Some people call it Fibro fog, some folks call it Lupus Fog, some blame the fog on other illnesses, I personally found that about 85% of the Fog lifted when I stopped taking certain kinds of antidepressant drugs.
My husband had cancer and was told he was terminal 20 years ago, he found folks on chemo called it Chemo Fog. That said, he did not die. Yahoo!!! Instead of six months, we have had more than 20 years of marriage.
Anon_2912 is correct, it is life, we all have something different that contributes to it in different ways.
I totally agree with you about volunteer work. It is so distracting, I find it really gets my mind off of my pain.
I was the leader of a Camp Fire Girls group after being their leader when they were Blue Birds back in high school/college. My mom volunteered me, none of the moms had the time to do it, they rotated being my assistant, lol. They had "other" things to do. It was great training for me, I did all the paper work as well as planned all the activities, etc. I really think we get as much as volunteers as the kids get from us.
As you balance your time and learn to deal with your illness everything will work out.
I Googled "polygenic FMS" and found a reference to "polygenic" meaning a genetic trait requiring two or more genes like hair color, height, etc., and the supposition that FMS is a polygenic illness OR one of "genetic predisposition".
I believe that before we can call it a polygenic disorder we have to find and identify the two or more genes that are connected with this disorder. I have not so far found any research to confirm this. Have you found this somewhere? If so, please post links for the rest of us.
I have found a lot of places that say a genetic predisposition is present for FMS. This seems to be the accepted way to go for the time being.

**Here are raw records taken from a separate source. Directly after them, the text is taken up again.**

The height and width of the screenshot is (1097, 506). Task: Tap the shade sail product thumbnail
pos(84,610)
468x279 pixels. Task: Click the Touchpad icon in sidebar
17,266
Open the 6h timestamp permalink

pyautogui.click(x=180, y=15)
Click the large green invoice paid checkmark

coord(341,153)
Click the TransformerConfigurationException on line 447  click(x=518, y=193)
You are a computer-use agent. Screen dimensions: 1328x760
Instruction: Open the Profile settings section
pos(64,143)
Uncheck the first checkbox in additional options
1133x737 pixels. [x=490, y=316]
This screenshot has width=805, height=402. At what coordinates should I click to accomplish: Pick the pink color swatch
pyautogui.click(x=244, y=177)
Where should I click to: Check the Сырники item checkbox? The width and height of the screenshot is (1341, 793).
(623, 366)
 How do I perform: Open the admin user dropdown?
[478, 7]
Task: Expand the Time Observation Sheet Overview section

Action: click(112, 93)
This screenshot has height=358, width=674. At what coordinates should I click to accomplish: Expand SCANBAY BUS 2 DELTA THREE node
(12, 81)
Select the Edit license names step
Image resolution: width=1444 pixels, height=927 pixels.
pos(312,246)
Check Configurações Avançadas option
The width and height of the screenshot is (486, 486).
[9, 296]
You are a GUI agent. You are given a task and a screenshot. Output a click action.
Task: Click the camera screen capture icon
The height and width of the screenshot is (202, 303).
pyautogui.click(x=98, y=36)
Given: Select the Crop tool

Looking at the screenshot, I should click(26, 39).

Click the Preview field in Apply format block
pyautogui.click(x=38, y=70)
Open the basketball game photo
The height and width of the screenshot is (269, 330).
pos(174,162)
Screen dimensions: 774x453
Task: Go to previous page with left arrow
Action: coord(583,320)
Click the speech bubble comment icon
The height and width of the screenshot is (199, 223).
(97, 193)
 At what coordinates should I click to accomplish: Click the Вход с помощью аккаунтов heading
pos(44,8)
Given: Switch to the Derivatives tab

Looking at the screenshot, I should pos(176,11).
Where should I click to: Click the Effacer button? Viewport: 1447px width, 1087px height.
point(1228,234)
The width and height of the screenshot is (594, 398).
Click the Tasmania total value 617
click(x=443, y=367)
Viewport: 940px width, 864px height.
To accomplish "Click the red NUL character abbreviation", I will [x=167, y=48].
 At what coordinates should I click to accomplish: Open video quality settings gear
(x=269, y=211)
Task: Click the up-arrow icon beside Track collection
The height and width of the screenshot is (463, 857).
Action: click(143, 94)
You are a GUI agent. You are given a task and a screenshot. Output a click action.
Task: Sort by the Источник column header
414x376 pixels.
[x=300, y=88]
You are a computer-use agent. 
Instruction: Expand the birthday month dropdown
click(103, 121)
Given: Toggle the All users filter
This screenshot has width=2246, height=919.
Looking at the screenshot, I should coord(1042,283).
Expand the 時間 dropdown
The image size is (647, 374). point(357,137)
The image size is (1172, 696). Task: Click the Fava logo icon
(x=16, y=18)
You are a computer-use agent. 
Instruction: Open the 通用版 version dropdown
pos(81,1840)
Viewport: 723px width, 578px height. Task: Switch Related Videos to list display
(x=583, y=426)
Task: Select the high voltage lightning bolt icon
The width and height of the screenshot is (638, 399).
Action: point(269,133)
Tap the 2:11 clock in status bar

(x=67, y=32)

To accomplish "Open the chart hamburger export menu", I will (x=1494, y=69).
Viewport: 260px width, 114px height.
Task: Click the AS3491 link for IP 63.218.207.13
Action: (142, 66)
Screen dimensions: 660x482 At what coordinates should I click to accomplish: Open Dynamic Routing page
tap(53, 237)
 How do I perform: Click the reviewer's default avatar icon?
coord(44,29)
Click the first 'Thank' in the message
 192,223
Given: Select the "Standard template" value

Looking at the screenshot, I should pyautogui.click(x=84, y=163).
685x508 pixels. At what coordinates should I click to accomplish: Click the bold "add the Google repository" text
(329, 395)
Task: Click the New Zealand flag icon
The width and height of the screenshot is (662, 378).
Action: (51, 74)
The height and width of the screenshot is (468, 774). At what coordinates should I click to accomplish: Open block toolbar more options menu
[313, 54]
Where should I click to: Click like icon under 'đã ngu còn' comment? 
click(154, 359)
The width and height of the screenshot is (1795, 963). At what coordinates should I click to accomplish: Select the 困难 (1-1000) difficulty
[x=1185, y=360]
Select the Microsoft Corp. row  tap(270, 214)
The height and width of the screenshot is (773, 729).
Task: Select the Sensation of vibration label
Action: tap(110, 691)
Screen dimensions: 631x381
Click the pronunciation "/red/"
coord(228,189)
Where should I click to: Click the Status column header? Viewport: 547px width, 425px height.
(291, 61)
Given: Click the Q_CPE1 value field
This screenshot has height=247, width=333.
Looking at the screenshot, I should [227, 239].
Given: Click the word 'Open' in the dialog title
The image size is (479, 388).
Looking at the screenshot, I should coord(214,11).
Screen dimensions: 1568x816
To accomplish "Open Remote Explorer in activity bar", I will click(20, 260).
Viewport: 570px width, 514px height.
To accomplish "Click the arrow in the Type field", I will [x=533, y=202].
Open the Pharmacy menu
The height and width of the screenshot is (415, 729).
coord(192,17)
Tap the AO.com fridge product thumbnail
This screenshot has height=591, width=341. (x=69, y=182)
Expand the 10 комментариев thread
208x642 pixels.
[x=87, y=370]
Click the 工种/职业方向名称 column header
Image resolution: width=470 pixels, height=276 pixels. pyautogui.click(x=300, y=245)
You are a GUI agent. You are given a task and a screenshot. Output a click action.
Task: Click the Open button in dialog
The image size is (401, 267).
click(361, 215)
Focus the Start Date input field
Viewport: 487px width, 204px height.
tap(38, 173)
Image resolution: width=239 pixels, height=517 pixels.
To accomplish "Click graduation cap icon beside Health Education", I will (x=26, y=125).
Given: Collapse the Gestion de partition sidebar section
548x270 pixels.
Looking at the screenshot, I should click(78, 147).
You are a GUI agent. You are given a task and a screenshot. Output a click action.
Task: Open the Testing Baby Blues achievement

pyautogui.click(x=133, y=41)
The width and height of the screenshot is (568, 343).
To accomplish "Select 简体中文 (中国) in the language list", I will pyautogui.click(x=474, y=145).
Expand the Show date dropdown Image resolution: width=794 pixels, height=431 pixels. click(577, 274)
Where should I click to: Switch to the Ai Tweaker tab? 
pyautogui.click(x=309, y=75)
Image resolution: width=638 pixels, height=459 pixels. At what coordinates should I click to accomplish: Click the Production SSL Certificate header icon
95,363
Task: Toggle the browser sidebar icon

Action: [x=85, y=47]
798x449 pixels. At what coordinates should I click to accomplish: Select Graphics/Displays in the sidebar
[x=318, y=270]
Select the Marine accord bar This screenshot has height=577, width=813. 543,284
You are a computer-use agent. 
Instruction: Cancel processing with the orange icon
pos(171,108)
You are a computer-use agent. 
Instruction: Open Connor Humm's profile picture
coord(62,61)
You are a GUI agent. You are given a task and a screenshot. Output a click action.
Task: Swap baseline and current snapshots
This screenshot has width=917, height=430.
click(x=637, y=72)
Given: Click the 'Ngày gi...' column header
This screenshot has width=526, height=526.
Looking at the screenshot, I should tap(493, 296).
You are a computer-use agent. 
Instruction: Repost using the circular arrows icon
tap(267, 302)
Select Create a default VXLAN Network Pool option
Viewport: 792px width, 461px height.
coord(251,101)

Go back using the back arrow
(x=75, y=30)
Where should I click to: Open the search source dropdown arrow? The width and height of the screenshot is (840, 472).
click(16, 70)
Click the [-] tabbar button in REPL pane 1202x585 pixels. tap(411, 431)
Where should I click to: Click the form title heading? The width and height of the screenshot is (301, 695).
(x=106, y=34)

You have also found information about the dopamine center of the brain being quieter in FMS folks than other folks causing a thalamo-cortical dysrythmia. Is THIS the problem and FMS is merely one of many symptoms of the problem, or is FMS the main part of the puzzle and the other symptoms are part of FMS?
I will leave all that up to the researchers. At this point, I just get along day by day, fairly well, I think.
I am a RN, and have been around for many years. I remember when it was generally thought that asthma was an emotional problem, kind of like hysteria. The people who do research will find the answers as they go along, slowly but surely.
My husband and I agree most of the time now, it is pretty rare that anyone puts his foot down at this point. Of course, we have hard days and good days. You are right about loving each other, that is surely the most important thing in a marriage.
Good for you doing volunteer work! My late mother did not work "outside" the home, but she did the books for the Boy Scout Troop, had a Blue Birds and then Camp Fire group for my sister, did all the PR work for the Grand Council of the Camp Fire Girls (county level), and always was going out getting petitions signed with the babies in the pram. She set a good example for us five kids.
I have always volunteered, lots of different things, but now I walk dogs at the local animal shelter. Please try not to totally end your volunteer work, but do balance it with your kids and family life.